The way we currently produce our food is damaging both to ourselves and our planet. There is therefore a need to create gardens, woodlands and farms which are in harmony with nature. Natural ecosystems are good models, but many of the plants they contain are not necessarily edible. What we need is to discover and grow a wide variety of easily grown perennial and self-seeding annuals which provide delicious and healthy food, or are useful in other ways.
Plants For A Future is taking part in a research collaboration with the Permaculture Association (Britain) to help members of the public, keen enthusiasts and academics to find out more about sustainable ways of living, and the plants and other species that can contribute to that. We would like to explore the use of plants, both native to Britain and Europe and from temperate areas around the world, suitable for: the ornamental garden, the edible lawn, shade, ponds, walls, hedges, agroforestry and conservation.
Knowledge about sustainable lifestyles and useful plants should be available to everyone, so we are following a participatory action model of research. You can read more about this in the Permaculture Association's research strategy for 2010-14. What this means is that we want YOU to try these plants and techniques and experiments at home and at work, and report back to the wider community on how you got on. To find out more about what is going on and how to join in, please read Permaculture Research.
A summary of our progress over the last three years (2010-2013) in evolving a research capability and exploring the extent of and evidence for permaculture, can be seen here, in an A1 size poster and accompanying handout presented at the Radical Emission Reduction conference (London, December 2013), which was organised by the Tyndall Centre For Climate Change Research.
'A social learning organisation evolves a research capability in order to study itself'
by Ed Sears, Chris Warburton Brown, Tomas Remiarz and Rafter Sass Ferguson (2013).
Looking at what has already been achieved, we have shared our experiments and successes in growing herbs, vegetables, flowers, shrubs and trees at the 28 acre site in Cornwall. It is a place to demonstrate the many uses of plants with a very strong emphasis on perennial species. It is run by a small group of volunteers.
Information on plant uses has often been lost from everyday life but is still stored in books and research papers. This information has been collated in a more accessible way, in the form of a database, which currently consists of over 7,000 species of plants.
The database is available on this website or we can supply the database on CD ROM or as a download from the website, for more information please visit the shop.
Further research has been carried out by visiting gardens around the country recording the results of these visits. Virtually all the plants we grow have never been selectively bred for edibility so there is a huge potential for alternative foods, which careful selection could help to realise.
We have published a 'Plants For A Future - Edible and useful plants for a healthier world'. This book is available from and number of sources. Please visit the shop for more information.
Plants For A Future is a non-profit making resource centre supplying information. We do not charge for our services but ask for donations to at least cover our costs.
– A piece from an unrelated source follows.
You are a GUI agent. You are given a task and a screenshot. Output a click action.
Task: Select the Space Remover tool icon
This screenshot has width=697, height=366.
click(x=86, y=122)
For more information on how to Support Us.
The Report: Plants For A Future: Survey and Research Project on the 'The Field'
We have completed a survey and research project on the 'The Field', the experimental site of Ken and Addy Fern ( Plants For A Future founders) in Cornwall, where they carried out research and provided information on edible and otherwise useful plants suitable for growing outdoors in a temperate climate. Over time they planted 1500 species of edible plants on 'The Field' in Cornwall, which has been their base since 1989.